I recall that Alfred Marshall once pointed out that any economist whose ideas and comments helps to sell newspapers (i.e., supports popular fallacies and delusions) should seriously rethink his ideas on the matter at hand.
Richard Ebeling
Posted by: Richard Ebeling | September 24, 2008 at 11:39 AM
Pete,
Of course the proposals are lousy. But the problem is that framework-institutional reforms are long-run solutions. The issue is whether some drastic action must be taken now to avoid a very deep recession that would be excessive by the standard of the initial distortions. And if you worry about the reactions of our screwed up political system just wait for what will happen then! Look, I am in the bad intellectual situation of urging more discussion and fewer definite conclusions among Austrians on the secondary phenomena. I do not *know* if the secondary situation is as bad as "they" say. If it is, we (the world) are very bad off on the liberty front no matter what. I just want to minimize the harm.
Mario
Posted by: Mario Rizzo | September 24, 2008 at 11:49 AM
I share Pete's unconvinced sentiment about Tyler's posts. Similar to his calls for moderate intervention concerning other potentially pervasive disasters (global warming, asteroids destroying earth) the argument falls out from the acceptance of the assumption. If we believe that there is a possibility of a total disaster than even a small chance may warrant some form of response, assuming also low costs of intervention.
But I think there has to be some sort of understanding and insight about the nature and scope of such a disaster. How big is big? Maybe I'm just dense but these mortgage and insurance companies going under does not translate into disaster in my mind.
I admit I'm no specialist in these areas but what I understand is that the process would go something like this. The mortgage contracts would be bought out by other firms. Those new firms would likely foreclose on unprofitable mortgages. So there would be some form of shift from larger to smaller housing more strongly felt amongst lower income brackets.
After an initial shift to smaller houses, markets would likely be static - few sales and purchases. Housing prices would fall. Don't get me wrong this sounds unpleasant for a whole host of people (not me I don't own a house but envision buying in the next ten years, it would be great for me).
But how does a housing market problem translate into pervasive economic disaster? The average person on the street doesn't understand the financial crises or the fallacies being promoted about it, precisely because they are relatively unaffected. Gas is expensive, the value of the dollar has gone down (over the past several years), and stocks are falling up and down. But with regard to real goods and services there's no shortages or extreme price spikes.
Am I missing something what's the mechanism that links these particular bailouts with avoiding particular consequences throughout the market (and what are those consequences)?

- _DATA UNDER STUDY_
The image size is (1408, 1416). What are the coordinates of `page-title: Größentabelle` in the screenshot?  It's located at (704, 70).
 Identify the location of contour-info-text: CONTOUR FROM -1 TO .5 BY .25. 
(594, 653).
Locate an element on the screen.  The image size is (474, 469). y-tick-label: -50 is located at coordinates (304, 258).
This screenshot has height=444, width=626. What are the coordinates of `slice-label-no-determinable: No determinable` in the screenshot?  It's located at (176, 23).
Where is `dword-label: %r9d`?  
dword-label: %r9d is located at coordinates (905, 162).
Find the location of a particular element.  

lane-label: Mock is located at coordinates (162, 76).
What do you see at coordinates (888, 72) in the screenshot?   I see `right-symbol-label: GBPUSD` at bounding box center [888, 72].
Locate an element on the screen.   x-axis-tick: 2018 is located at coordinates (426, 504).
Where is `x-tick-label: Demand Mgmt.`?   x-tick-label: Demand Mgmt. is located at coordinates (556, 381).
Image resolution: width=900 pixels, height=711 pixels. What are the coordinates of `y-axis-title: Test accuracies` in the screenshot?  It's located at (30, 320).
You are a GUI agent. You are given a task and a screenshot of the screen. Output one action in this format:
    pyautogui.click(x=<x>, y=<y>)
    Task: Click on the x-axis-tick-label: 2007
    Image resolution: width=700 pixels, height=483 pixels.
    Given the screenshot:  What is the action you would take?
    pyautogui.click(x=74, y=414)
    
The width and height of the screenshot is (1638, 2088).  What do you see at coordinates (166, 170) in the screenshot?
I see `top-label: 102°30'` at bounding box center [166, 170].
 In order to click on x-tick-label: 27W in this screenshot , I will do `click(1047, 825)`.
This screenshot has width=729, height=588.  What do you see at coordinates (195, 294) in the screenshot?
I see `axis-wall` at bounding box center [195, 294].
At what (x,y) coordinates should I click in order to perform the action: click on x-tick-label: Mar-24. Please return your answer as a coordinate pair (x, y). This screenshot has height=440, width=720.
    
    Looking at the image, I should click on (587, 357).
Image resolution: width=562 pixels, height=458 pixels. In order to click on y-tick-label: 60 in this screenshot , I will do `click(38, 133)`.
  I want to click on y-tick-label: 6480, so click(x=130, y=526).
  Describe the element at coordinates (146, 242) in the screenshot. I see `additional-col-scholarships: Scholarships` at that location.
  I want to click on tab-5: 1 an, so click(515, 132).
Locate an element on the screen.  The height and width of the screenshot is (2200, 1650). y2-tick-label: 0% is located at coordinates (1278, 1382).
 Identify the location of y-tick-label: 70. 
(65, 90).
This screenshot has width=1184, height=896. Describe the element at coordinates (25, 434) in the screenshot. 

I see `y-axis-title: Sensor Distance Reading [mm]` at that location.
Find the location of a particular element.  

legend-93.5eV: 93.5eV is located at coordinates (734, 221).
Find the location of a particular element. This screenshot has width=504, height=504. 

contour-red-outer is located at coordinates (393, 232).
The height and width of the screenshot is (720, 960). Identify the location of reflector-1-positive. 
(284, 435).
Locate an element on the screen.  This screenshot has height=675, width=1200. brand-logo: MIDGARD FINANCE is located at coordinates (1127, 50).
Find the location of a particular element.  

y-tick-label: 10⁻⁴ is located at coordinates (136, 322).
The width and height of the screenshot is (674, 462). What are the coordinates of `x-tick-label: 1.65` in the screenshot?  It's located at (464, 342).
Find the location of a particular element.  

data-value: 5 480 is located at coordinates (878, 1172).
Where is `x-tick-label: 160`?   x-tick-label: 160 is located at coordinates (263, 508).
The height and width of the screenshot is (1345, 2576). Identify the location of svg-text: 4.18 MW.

- _PROBLEM SET_
[1] Translate this sentence from the comment thread above into Spanish: "The mortgage contracts would be bought out by other firms."
[2] Answer these questions from the comment thread above.
(a) At what time did Mario Rizzo post his comment?
(b) What does Alfred Marshall say an economist should do if his ideas help to sell newspapers?
(c) Which two potential disasters are named as other cases where Tyler called for moderate intervention?
[3] In the comment thread above, why does the average person on the street not understand the financial crises, according to the final commenter?

- _SOLUTIONS_
[1] Los contratos hipotecarios serían comprados por otras empresas.

[2]
(a) 11:49 AM.
(b) He should seriously rethink his ideas on the matter at hand.
(c) Global warming and asteroids destroying earth.

[3] The commenter says the average person is relatively unaffected. Gas is expensive, the dollar has lost value, and stocks are moving up and down, but real goods and services show no shortages or extreme price spikes.